----- Data extract

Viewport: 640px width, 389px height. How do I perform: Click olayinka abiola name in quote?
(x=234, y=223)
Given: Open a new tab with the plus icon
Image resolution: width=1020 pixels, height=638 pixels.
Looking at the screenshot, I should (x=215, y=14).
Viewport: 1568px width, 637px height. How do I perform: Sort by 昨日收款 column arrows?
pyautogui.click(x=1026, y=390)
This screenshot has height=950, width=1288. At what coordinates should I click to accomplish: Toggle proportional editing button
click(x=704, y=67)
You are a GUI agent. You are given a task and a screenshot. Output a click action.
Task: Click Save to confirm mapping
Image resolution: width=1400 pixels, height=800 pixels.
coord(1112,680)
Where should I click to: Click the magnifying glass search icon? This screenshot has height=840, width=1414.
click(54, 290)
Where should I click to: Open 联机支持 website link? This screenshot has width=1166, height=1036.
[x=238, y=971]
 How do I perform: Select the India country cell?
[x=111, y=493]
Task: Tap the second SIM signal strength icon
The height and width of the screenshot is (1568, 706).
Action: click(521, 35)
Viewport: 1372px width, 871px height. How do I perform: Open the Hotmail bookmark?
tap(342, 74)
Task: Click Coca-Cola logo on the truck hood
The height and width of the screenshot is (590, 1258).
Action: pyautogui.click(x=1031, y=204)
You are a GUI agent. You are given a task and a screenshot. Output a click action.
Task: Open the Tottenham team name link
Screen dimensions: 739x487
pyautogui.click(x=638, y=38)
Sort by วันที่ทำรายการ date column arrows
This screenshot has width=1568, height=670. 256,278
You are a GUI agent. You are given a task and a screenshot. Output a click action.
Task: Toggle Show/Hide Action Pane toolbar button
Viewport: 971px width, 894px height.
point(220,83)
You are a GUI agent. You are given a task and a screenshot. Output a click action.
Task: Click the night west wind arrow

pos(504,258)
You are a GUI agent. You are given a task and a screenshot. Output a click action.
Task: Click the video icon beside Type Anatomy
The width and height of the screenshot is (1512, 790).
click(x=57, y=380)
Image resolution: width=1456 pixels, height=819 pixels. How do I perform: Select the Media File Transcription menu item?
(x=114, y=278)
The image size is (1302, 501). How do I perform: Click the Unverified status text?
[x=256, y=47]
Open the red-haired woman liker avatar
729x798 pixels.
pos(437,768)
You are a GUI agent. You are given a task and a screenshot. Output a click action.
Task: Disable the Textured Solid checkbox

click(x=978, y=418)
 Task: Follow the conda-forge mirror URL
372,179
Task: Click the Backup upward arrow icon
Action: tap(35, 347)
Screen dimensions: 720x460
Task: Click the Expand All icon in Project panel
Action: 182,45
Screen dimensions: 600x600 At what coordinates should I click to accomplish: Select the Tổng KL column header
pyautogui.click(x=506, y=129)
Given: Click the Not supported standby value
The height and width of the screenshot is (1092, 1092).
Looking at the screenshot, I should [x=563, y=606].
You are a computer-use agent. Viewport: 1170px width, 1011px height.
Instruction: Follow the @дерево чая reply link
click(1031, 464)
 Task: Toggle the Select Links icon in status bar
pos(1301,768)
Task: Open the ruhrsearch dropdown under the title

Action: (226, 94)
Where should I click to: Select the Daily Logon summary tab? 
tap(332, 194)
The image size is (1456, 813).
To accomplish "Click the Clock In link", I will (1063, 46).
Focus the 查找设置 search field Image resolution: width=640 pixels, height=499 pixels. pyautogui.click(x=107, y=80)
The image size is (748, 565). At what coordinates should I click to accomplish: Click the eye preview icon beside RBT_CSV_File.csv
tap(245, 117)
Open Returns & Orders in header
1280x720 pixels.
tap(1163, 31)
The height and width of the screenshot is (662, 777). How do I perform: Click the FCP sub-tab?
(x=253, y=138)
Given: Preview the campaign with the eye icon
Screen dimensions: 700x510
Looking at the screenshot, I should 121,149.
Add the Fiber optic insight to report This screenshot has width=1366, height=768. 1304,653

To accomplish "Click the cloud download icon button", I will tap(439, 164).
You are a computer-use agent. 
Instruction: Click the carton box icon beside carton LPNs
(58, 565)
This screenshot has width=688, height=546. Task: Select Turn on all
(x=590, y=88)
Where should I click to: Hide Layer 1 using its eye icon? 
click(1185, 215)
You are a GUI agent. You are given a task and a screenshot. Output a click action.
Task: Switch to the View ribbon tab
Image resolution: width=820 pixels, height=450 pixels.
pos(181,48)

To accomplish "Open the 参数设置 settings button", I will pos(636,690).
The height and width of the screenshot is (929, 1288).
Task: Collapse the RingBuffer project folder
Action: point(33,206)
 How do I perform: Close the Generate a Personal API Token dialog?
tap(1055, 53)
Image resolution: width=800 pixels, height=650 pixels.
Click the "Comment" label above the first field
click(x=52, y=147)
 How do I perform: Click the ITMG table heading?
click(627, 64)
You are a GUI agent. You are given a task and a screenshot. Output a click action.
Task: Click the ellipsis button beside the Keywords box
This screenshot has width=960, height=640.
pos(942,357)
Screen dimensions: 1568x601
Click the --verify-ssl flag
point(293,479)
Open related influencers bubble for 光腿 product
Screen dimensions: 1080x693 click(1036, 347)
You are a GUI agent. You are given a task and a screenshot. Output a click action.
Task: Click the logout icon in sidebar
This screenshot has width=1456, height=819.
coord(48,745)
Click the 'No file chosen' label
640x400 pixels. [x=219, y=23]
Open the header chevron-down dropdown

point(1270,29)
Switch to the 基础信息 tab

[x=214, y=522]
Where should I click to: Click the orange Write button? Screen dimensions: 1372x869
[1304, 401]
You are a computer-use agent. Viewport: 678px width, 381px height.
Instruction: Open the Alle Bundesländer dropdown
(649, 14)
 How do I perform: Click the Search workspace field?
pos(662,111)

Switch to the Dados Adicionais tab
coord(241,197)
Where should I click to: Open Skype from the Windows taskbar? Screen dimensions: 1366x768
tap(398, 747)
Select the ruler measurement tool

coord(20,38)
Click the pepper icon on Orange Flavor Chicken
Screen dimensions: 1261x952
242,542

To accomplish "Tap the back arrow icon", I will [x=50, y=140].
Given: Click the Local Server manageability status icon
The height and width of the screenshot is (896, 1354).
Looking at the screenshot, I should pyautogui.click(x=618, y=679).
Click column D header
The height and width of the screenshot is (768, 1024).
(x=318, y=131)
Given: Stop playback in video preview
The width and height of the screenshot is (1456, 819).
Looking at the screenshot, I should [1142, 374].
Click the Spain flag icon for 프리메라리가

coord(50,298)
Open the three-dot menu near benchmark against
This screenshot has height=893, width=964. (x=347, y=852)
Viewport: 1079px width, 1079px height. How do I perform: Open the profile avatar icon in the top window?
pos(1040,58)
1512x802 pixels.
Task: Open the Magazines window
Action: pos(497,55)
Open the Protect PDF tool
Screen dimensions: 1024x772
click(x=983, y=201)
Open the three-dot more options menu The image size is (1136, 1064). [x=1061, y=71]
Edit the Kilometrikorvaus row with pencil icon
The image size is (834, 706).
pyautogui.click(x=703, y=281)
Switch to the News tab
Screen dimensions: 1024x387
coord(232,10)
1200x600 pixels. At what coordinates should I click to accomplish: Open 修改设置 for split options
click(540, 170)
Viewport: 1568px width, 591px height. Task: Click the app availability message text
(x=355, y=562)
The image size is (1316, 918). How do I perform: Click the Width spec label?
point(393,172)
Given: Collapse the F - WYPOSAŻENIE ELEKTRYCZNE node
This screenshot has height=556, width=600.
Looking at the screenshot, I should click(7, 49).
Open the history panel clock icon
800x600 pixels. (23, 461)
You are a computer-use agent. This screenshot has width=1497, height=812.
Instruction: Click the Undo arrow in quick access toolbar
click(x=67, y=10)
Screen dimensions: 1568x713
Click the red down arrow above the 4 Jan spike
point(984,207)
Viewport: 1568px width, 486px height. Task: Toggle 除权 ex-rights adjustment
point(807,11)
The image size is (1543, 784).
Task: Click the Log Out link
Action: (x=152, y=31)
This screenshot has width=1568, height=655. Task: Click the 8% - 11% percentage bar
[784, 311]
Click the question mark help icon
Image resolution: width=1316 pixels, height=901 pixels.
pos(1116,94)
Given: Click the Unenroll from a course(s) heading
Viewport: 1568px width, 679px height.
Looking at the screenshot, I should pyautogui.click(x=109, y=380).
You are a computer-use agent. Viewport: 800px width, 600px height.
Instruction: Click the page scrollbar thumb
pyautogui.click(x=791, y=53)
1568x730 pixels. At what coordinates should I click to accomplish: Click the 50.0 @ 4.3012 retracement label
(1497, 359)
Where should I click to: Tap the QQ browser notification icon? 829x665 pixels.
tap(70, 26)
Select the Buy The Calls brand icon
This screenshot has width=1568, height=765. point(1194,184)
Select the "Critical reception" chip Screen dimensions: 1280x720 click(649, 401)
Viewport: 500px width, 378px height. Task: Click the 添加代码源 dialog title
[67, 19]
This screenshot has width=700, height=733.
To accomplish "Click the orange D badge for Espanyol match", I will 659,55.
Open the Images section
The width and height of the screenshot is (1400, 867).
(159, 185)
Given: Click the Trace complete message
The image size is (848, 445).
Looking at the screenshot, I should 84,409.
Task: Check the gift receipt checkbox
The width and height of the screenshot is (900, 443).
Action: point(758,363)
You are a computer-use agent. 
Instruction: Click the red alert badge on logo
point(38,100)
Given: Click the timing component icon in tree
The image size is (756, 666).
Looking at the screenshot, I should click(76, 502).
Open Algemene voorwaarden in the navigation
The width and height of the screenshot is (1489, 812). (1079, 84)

----------

Aim ::
Count how many lines of the material above contain the string "Sort". Reply with the number alone.

Output of the exercise ::
2